Encryption has become a common industry safeguard for ePHI and is considered an addressable standard. “Addressable” simply means the standard is so accessible to most covered entities they would need to document why they didn’t adopt the safeguard if they choose not to and explain what procedures they have adopted instead.
According to a June 2012 Hitech Answers article by Matt Wimberley, encryption is such a trusted security feature that although the HITECH act mandated that ePHI data breaches must be reported to the Department of Health and Human Services (HHS), affected individuals, and often, the media, encryption changes the rules.

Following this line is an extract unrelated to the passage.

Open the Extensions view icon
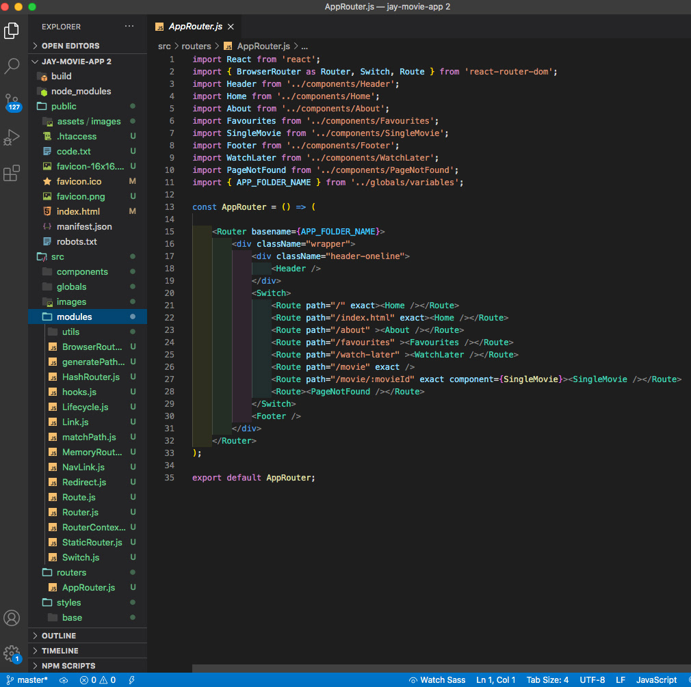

“Congress provided an important exception to this reporting requirement by defining a breach to not include ePHI protected ‘with the use of a technology or methodology specified by the Secretary’ so long as it ‘renders protected health information unusable, unreadable, or indecipherable.’ The Secretary specified encryption,” Wimberley wrote in “Encrypting ePHI to Achieve HIPAA Security.”
While most covered entities and business associates, like CIPROMS, use encrypted email to transmit ePHI, if the recipients of those messages then download or cache the ePHI on a non-encrypted hard drive, the data is no longer protected up to the addressable standard. This is where many providers may become non-compliant.
“If [covered entities] don’t encrypt (which would be a bad choice as it is [the] only viable way of avoiding very bad and expensive consequences in the event of a breach), they would have to explain in their risk analysis why it’s not feasible and what alternate mechanism they have in place to protect the data,” said Michael Dayton, CIPROMS Compliance Officer.
“It is my opinion that HHS will, at some point, require it. Since the original Security Rule went into effect, there have been [so] many free or very inexpensive encryption solutions put out there. And given the horrific fines and penalties being levied for breaches of unencrypted data, not encrypting is now being viewed as malfeasant,” Dayton added.
The simple solution? Updated security policies, technology features, and practice procedures limiting the circumstances for downloading ePHI.
“Part of our clients’ compliance plans should be that if they access any PHI, it can only be downloaded on an encrypted disk and may not be cached,” said CIPROMS CEO Cheryl Louks.
Apart from encryption, the other technical safeguards for ePHI include access control, unique user identification, and emergency access procedures, all of which are required safeguards. The other addressable standard, along with encryption, is an automatic logoff.